首先,进入mysql数据库,新建一个名为orthomcl的数据库;然后,使用orthomclInstallSchema命令在数据库中创建一些表,这些表的名字则是orthomcl.config.template配置文件中指定的5个名称。

$ mysql -u test -p
mysql> create database orthomcl;
$ cp /opt/biosoft/orthomclSoftware-v2.0.9/doc/OrthoMCLEngine/Main/orthomcl.config.template .
$ orthomclInstallSchema orthomcl.config.template [log species]
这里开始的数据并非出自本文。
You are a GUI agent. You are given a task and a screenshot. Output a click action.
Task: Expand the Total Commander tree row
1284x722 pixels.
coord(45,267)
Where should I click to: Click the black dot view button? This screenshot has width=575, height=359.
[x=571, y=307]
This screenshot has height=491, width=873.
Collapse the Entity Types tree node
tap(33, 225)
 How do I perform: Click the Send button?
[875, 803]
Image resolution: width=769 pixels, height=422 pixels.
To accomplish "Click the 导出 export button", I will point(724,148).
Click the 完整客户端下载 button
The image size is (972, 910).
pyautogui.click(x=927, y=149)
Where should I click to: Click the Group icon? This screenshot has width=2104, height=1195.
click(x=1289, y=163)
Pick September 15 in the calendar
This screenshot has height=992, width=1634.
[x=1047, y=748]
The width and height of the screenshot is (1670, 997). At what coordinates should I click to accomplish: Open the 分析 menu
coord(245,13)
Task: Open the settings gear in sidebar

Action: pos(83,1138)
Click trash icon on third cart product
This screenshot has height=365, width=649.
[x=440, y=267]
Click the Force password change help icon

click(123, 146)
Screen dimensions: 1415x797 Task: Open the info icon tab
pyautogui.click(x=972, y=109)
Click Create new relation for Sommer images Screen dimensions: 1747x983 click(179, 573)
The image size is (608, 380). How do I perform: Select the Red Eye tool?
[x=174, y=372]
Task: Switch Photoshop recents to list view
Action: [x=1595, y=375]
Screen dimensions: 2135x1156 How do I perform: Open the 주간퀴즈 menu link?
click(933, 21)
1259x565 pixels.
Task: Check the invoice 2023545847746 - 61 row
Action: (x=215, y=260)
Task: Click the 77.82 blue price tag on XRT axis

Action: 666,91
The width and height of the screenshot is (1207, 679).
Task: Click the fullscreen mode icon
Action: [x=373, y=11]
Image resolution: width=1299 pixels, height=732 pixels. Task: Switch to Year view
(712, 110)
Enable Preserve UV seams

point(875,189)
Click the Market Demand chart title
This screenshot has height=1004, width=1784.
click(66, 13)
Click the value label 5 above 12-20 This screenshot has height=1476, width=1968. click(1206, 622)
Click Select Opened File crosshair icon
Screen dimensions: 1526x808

orthomclInstallSchema命令后面不接参数则给出帮助文档。以上命令使用orthomcl.config.template配置文件中的设置生成了数据库中相应的表,如果加入方括号中的内容,则会生成日志文件log,生成的表后缀都是species。

5. 创建orthomcl的输入文件

orthomcl的输入文件为fasta格式文件,但是fasta文件的序列名称要满足这样的要求:

>taxoncode|unique_protein_id
MHDR...
>hsa|sequence_1
MHDR...
>led|scaffold_1.1
MHDR...

序列名第一列是物种的代码,一般是3到4个字母;中间使用’|’符号隔开;第二列是蛋白质序列独一无二的id。
一般输入文件是fasta格式,其序列名由空格或’|’隔开,使用orthomclAdjustFasta程序,将fasta文件转换出兼容orthomcl的fasta文件

$ redun_remove protein.fasta > non_dun_protein.fasta
$ mkdir compliantFasta; cd compliantFasta
$ orthomclAdjustFasta led ../non_dun_protein.fasta 1

上述命令去除可变剪切的蛋白质序列;创建了文件夹compliantFasta;然后使用orthomclAdjustFasta命令选取了protein.fasta序列名的第一列作为输出的fasta文件的序列id;输出的文件为led.fasta.

6. 过滤序列

对compliantFasta文件夹中的序列进行过滤,允许的最短的protein长度是10,stop codons最大比例为20%;生成了两个文件goodProteins.fasta和poorProteins.fasta两个文件。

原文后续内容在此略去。